Os indígenas que habitavam as margens do Rio Paranapanema já diziam que um tal de Pay Zomé predissera aos seus antepassados que toda aquela gentilidade haveria de um dia se estabelecer em povoados por obra de certos homens que levariam a cruz diante de si, o que afinal se realizou com a fundação de Santo Inácio e Loreto e alguns outros na região do Guairá, tal como descreve o escritor Sérgio Buarque de Holanda na sua obra intitulada ‘Visão do Paraiso’. 
Moradores antigos de bairros próximos ao Rio Taquaral e mesmo o Turvinho, localizados em São Miguel Arcanjo, ouviram dizer e até viram dessas pegadas nas pedras como em todos os lugares. 
Uma dessas pegadas encontra-se às margens da Cachoeira do Macaco Branco. 
Um pé só.Um pé grande. 
Está lá para quem quiser ver. 
Se não for de São Tomé, de quem terá sido?? 

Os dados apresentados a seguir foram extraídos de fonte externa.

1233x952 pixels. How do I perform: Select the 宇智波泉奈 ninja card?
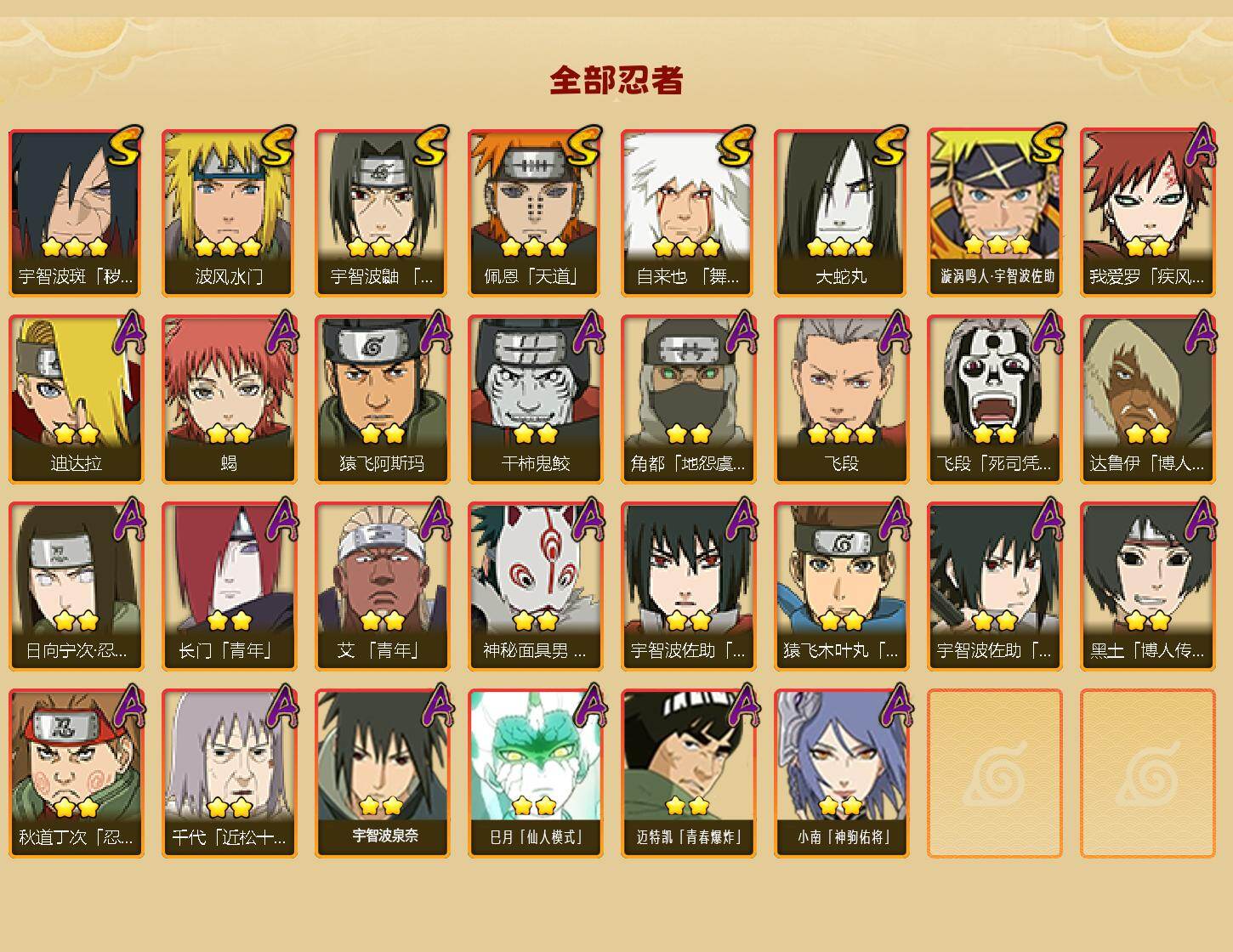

CAUSOS DA TERRA: CADÊ OS PASSARINHOS?




Como bem lembra o João Diniz, com o tempo, até as aves se cansam de viver no mesmo lugar e partem em busca de outros ambientes um pouco mais alegres e coloridos. 

Prova disso, os ‘sem-fim’. 
São Miguel Arcanjo, algum tempo atrás, fora morada de uns passarinhos conhecidos por ‘sem-fim’. 

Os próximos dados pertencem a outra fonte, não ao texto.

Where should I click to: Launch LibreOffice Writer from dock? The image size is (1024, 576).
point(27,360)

Geralmente de cor pardo-amarelada, eles apresentavam manchas escuras nas asas e um topete avermelhado. A garganta e o abdome eram brancos, as sobrancelhas da mesma cor e costumavam colocar seus ovos em ninhos de joão-teneném. 
Algumas pessoas chamavam esses passarinhos de piririguás, outras de fenféns, tempos-quentes...Todavia, ficaram bastante conhecidos como ‘sem-fim’, pois o seu canto era parecido com essa expressão. 

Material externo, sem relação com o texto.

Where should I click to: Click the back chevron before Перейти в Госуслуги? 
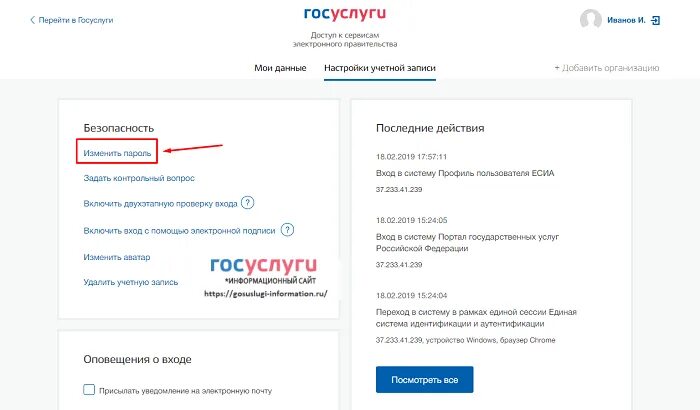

Embora muita gente ouvisse nitidamente eles gritarem ‘sem-fim’, outras juravam que não era nada disso e, sim, ‘sa-ci’ o que eles diziam. 
Sem-fim ou saci, qualquer que fosse o canto dessas aves, o certo é que já não se ouve mais por aqui. 
Conta o João Diniz que eles faziam a festa mesmo era no taquaral do Francisco Cavacini. 
- ‘Era tão bonito de ouvir!’ – suspira o João Diniz a cada vez que se lembra deles. 
Casadinho de novo, João morava longe, lá na saída para Pilar do Sul onde hoje reside a família Mendez que lhe paga aluguel. 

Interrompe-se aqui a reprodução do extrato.